- _WHAT YOU HAVE TO DO_
Recast the material as a Markdown table with the columns Row and Line, using only the lines from the one containing "This screenshot has height=431, width=832." through the one containing "Toggle the T102", both included, and skipping blank lines. Leave the pictures out of the table.

- _MATERIAL FOR THE TASK_
┏━━
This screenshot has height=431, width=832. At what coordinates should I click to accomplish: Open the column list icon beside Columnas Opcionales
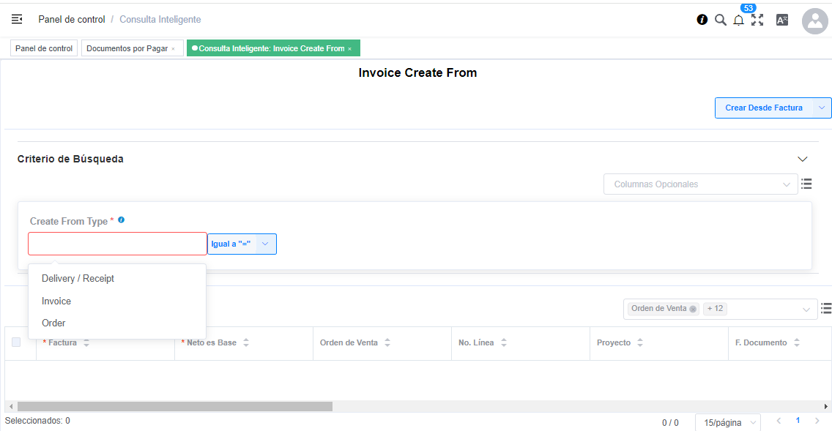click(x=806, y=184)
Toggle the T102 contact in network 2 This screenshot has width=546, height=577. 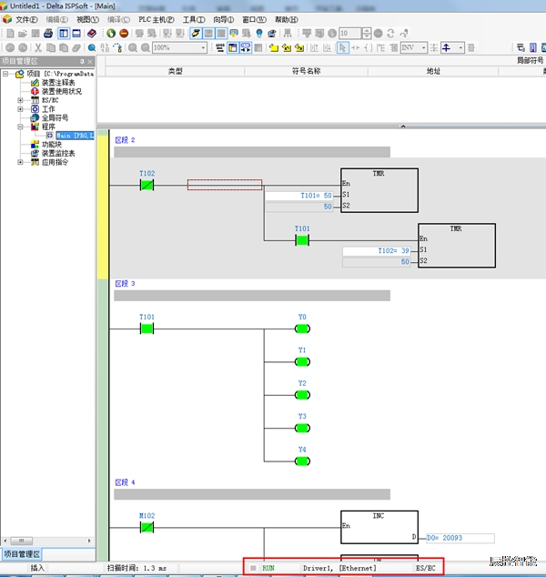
┗━━
┏━━
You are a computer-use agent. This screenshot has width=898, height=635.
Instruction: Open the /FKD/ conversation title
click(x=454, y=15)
┗━━
- _RESPONSE TO THE TASK_
| Row | Line |
|---|---|
| 1 | This screenshot has height=431, width=832. At what coordinates should I click to accomplish: Open the column list icon beside Columnas Opcionales |
| 2 | click(x=806, y=184) |
| 3 | Toggle the T102 contact in network 2 This screenshot has width=546, height=577.  |